With the decision to investigate blockchain established, he set about learning more through developing his own implementation further. The experience taught him a lot, he says, and he learned some valuable lessons. ‘A lot of things in the paper weren’t that feasible,’ he explains. ‘Peer-to-peer communications, for example, is impossible-ish without involving a third party to swap IP addresses. In an environment of minimum trust, which is what the paper tries to address, peer-to-peer isn’t really practical. Even those file-sharing services, they’re not really peer-to-peer. They work via a middle man.’ This might sound like technical hair-splitting but, when the data being shared is highly sensitive, relying on an unknown intermediary to carry information across a network isn’t an option.

‘It is practical to do peer-to-peer communication across your own servers … Servers where you know the IP address,’ he explains. ‘Updating servers bidirectionally is relatively easy too. The problem is, as you increase the number of servers, the complexity involved in updating them increase more than exponentially.’

Smith began to feel disenchanted with the Satoshi paper. For one thing, he recalls, he wasn’t interested in developing and implementing a currency. Rather he was trying to implement a system designed to keep healthcare data safe and to put the data’s integrity beyond question or contention.

‘There’s a lot of hype around blockchain,’ he states. ‘The problem is people confuse blockchain with Bitcoin. People are trying to store data on cryptocurrency blockchains. This means you have to buy Bitcoins to store your data and the amount of data you can store is very small. You’re talking kilobytes. Worse still, the transaction time on systems like Bitcoin is minutes. This means it impractical for storing large volumes of data at present.’

Personal data and a blockchain

This all led Smith to create his own blockchain implementation focussed purely on the business of storing data and not, as with Bitcoin, storing wealth. But, Smith’s system doesn’t actually store the patient record in the blockchain. ‘I handle enormous amounts of very sensitive data… Data about children’s mental health,’ he reveals. ‘You’d have to search far and wide to find data that’s more sensitive than that.

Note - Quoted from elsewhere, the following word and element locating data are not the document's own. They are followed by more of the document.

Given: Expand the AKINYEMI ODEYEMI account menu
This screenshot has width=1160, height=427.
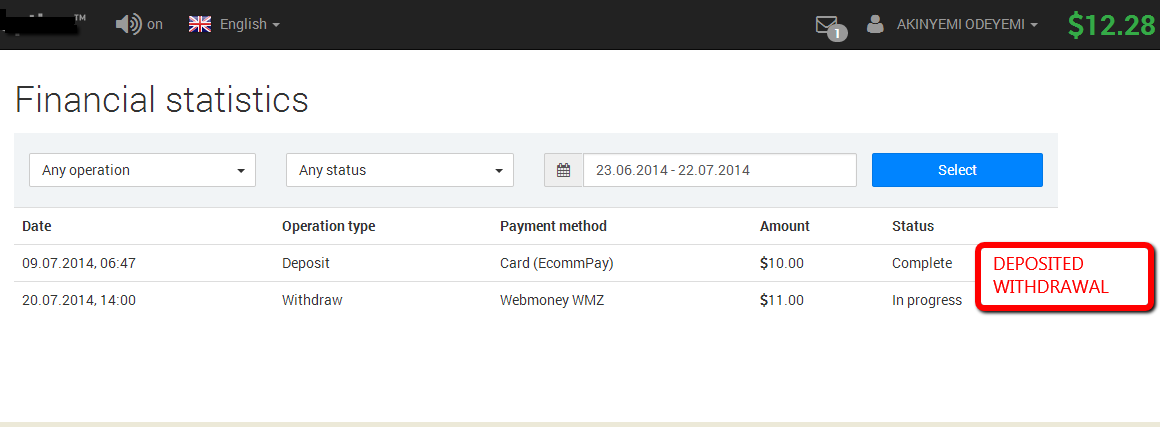Looking at the screenshot, I should 967,24.
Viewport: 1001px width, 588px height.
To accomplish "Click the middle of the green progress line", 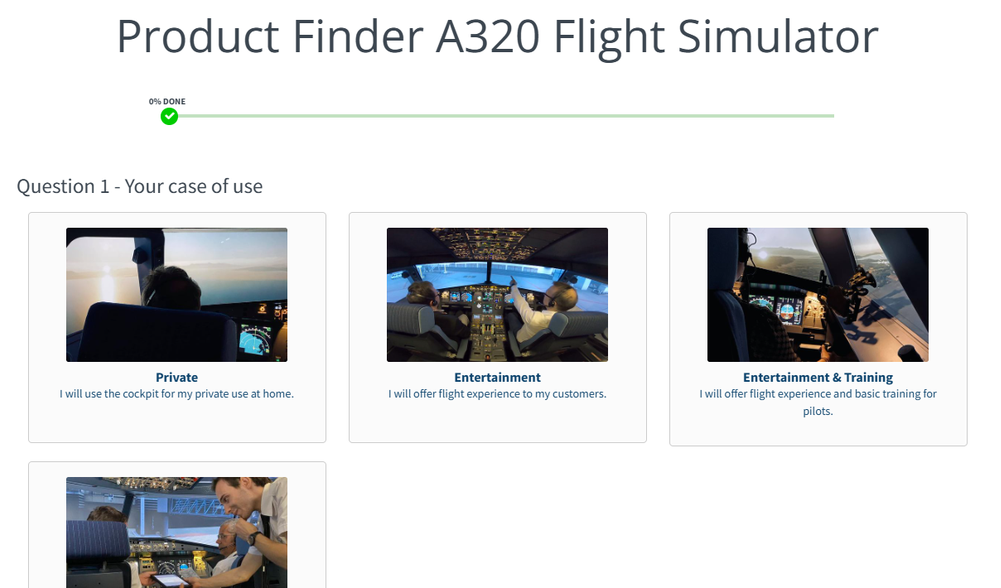I will [500, 116].
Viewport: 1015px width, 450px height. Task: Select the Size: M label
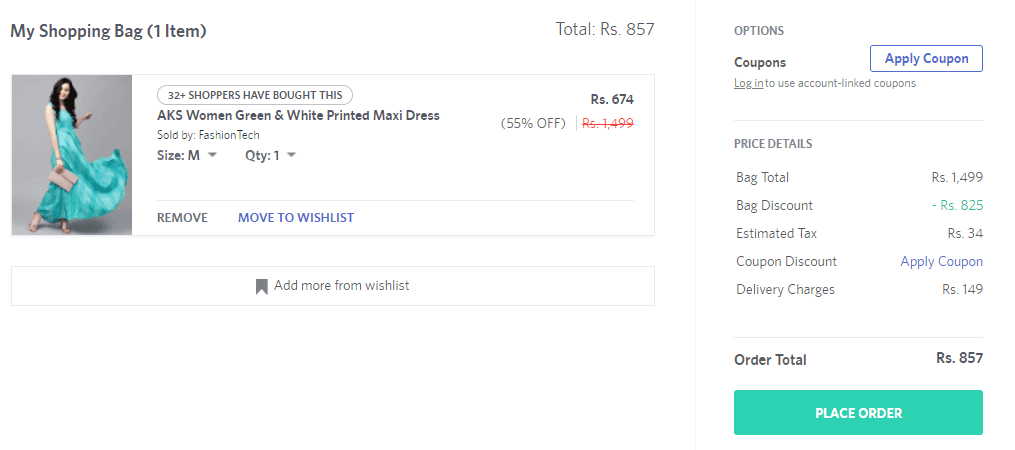[x=179, y=155]
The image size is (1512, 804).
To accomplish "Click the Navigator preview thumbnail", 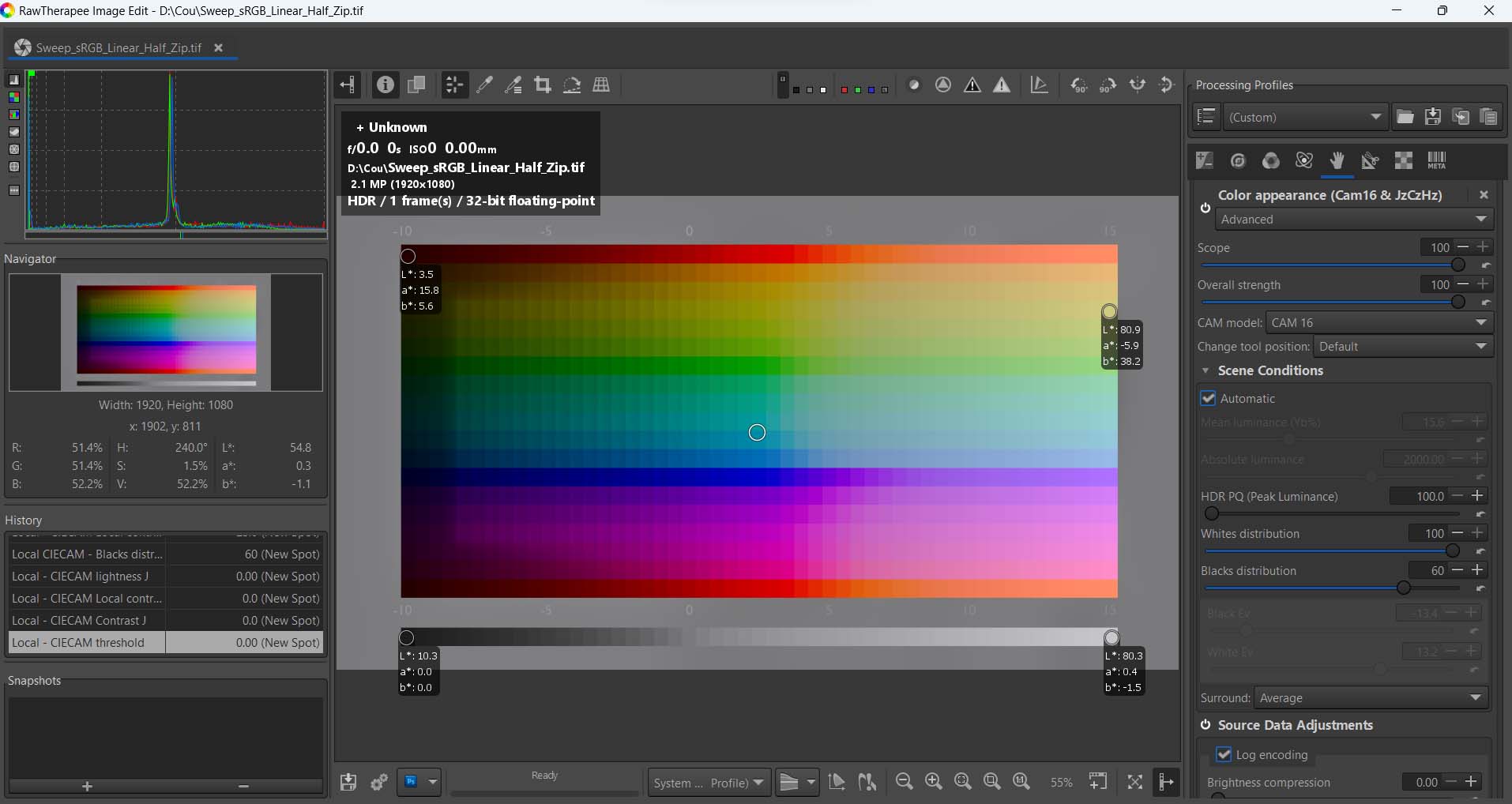I will coord(164,332).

But, we do not store personally identifiable data.’ This means, from a user’s perspective, which could be a doctor, all they receive from Smith’s project is a cryptographic hash or key. ‘It’s the clinician’s job to make sure that the key is correctly assigned. The problem is, of course, humans don’t work well with long numbers. Just think about telephone numbers.’

This does mean, from a procedural point of view, if the client wants to delete a patient’s record all they need to do is delete or throw away the hash. If that’s destroyed, the patient data remains inaccessible. It also means, of course, Smith’s clients need to be careful with how they store and protect their cryptographic keys.

Summing up his whole system, Smith says, he sees his blockchain as an aircraft style black-box recorder. It’s the faithful scribe that records information about the integrity of the sensitive records. The patient records aren’t themselves stored in the blockchain, they are generally stored elsewhere. ‘The blockchain proves that the patient record is intact,’ he says, by way of a summary. ‘And it proves that is hasn’t been altered.

The typical application simply acts as a pointer to a record and it says: “if that file is hashed to this value then nobody has touched it since it was stamped on the blockchain”’. But, he says, it’s not enough to simply hash the file in question once. These hashes need to be distributed.